→ Task prompt:
Rewrite the rows below, changing "icon" to "button" and keeping everything else the same, with the pictures left out.

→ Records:
● ● ● ● ● ● ●
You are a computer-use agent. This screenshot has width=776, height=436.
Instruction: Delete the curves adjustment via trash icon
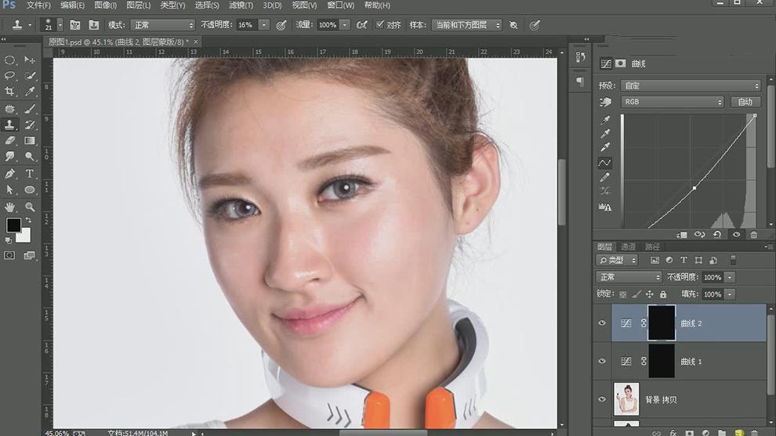click(x=754, y=234)
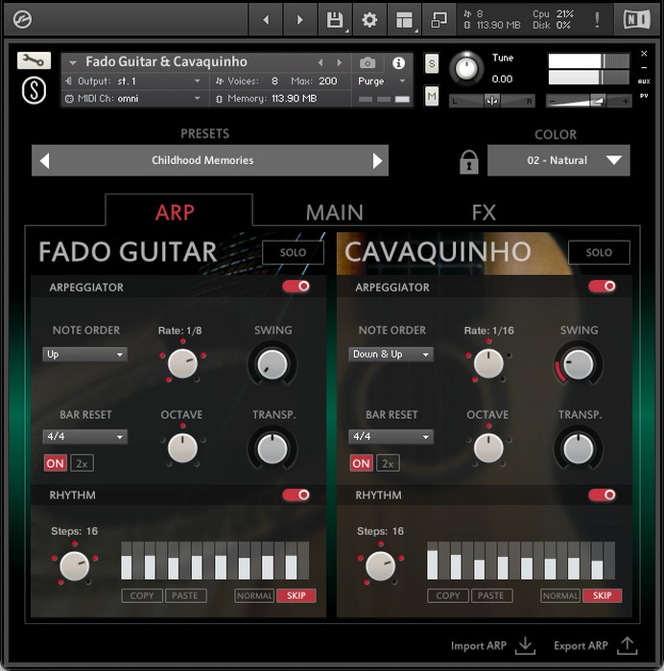Solo the Cavaquinho instrument

(599, 253)
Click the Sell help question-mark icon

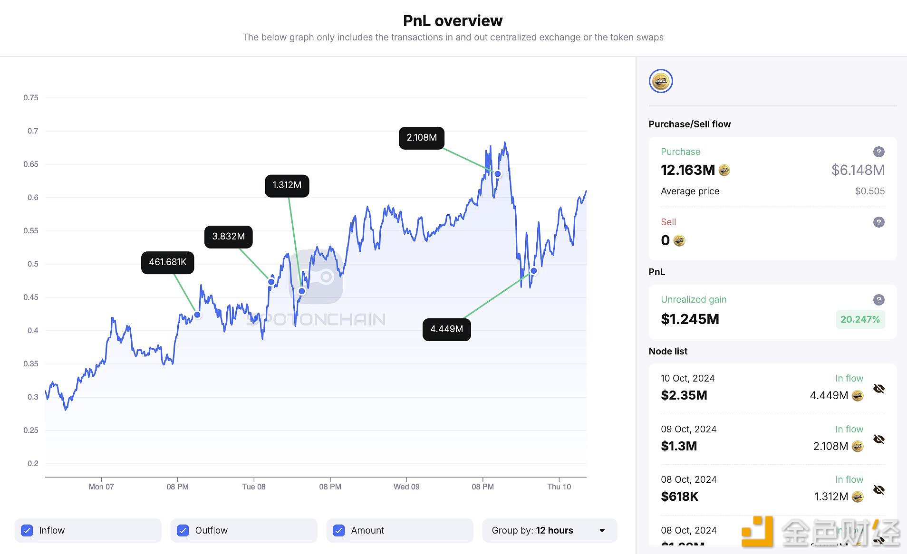tap(878, 222)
● ● ● ● ● ● ●
→ Exercise output:
You are a computer-use agent. This screenshot has width=776, height=436.
Instruction: Delete the curves adjustment via trash button
click(x=754, y=234)
Solo the Cavaquinho instrument

(599, 253)
Click the Sell help question-mark button

tap(878, 222)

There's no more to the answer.